Cette nature qui nous offre tant d’eau pour un jean a un prix! Cela fait des années que les écolos réclament que l’on donne une valeur financière à tous ces services que les animaux ou les végétaux nous rendent. Déjà, la revue scientifique Nature avait fait sensation en 1997 en publiant une étude estimant que l’ensemble de la biodiversité valait entre 16 000 et 54 milliards de dollars, à comparer avec le PNB mondial de l’époque de 18 000 milliards. Le gouvernement britannique remet l’idée au goût du jour, nous explique le Figaro, avec un rapport de 7000 pages qu’il a commandé à 700 scientifiques. Le résultat: une série d’estimations. Par exemple les pollinisateurs et autres abeilles anglaises valent 482 millions d’euros et le gibier tué par les chasseurs 640 millions. L’idée? Arrêter d’exploiter sans vergogne la nature, d’urbaniser à tout va, d’abattre les forêts et de massacrer ces animaux qui nous rendent tant de services et nos donnent tellement de tendresse.

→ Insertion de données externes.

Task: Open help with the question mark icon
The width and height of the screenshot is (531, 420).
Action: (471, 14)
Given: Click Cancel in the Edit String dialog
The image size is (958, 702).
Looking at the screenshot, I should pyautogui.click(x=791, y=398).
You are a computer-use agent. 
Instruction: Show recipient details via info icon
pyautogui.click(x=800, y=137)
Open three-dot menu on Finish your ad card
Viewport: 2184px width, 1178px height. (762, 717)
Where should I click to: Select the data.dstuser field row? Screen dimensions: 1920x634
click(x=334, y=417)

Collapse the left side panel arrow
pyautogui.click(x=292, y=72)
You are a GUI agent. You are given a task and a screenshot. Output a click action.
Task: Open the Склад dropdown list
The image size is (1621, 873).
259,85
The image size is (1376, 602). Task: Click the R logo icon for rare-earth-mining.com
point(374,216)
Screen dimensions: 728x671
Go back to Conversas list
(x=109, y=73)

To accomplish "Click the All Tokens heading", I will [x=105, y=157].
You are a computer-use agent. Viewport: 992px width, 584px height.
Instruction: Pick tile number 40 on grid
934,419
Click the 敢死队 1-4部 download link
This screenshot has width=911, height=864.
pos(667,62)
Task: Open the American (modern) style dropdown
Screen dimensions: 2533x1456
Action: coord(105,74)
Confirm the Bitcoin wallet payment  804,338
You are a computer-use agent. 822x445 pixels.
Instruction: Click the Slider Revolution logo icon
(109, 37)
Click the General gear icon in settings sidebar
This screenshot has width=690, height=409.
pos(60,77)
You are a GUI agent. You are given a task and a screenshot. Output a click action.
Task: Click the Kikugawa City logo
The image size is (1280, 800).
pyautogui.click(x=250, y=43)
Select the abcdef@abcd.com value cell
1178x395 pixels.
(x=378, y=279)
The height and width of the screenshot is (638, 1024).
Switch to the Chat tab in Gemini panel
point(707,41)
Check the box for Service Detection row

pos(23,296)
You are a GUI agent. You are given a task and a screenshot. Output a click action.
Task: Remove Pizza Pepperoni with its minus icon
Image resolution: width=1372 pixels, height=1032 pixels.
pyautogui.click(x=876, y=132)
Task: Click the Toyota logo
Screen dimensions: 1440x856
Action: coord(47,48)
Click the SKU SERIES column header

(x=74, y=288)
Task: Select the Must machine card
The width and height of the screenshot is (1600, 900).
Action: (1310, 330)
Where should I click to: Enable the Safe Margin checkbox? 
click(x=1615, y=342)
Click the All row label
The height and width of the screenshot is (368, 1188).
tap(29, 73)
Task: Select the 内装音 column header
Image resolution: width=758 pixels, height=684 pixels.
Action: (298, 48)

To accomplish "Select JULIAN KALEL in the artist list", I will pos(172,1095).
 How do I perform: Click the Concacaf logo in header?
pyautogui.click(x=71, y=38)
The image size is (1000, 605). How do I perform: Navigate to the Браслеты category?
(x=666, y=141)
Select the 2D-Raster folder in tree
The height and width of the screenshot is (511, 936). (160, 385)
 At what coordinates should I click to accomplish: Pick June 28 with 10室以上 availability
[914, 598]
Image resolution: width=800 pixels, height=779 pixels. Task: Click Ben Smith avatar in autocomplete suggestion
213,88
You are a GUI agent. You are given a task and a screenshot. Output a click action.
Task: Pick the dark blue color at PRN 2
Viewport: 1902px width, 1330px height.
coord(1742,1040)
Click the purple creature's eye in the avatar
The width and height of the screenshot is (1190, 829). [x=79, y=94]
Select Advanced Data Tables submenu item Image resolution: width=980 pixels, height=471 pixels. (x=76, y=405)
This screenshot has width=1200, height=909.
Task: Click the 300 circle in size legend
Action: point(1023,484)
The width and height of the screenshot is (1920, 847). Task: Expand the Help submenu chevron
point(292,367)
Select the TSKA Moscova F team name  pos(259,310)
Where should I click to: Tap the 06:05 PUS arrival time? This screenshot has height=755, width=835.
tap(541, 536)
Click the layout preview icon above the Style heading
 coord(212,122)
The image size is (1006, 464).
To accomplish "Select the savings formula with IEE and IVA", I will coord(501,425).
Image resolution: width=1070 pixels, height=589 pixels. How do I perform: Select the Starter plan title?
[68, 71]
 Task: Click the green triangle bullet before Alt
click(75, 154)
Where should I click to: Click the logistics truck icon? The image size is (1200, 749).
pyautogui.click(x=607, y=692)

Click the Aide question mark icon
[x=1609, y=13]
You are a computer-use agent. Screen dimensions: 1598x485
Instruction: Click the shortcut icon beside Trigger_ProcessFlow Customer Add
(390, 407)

On en est persuadé à la prison de Strasbourg où la zoothérapeute, Patricia Arnoux et la directrice, Bénédicte Brunelle tentent une expérience inaugurée au Québec il y a 15 ans: confier à des prisonniers des animaux abandonnés ou maltraités. Etonnant, nous raconte Paris Match: des durs tatoués et percés, accusés de viols et de meurtres, se transforment en agneaux pour soigner leur cochon d’Inde, leur tourterelle ou leur chien. Souvenirs d’enfance, impression de servir à quelque chose, apaisement psychique, identification à un animal malheureux… les raisons de cet enthousiasme sont nombreuses. Les prisonniers cajolent leurs bêtes, se calment, en parlent entre eux, deviennent plus complices avec les gardiens qui, eux aussi, sont émus par ces boules de poils. D’autres expériences se tentent à Rennes, à Poissy, aux Etats-Unis avec des chiens ou des chevaux… pour que humains et animaux blessés puissent se réconforter mutuellement. Et peut-être un jour faire la fête?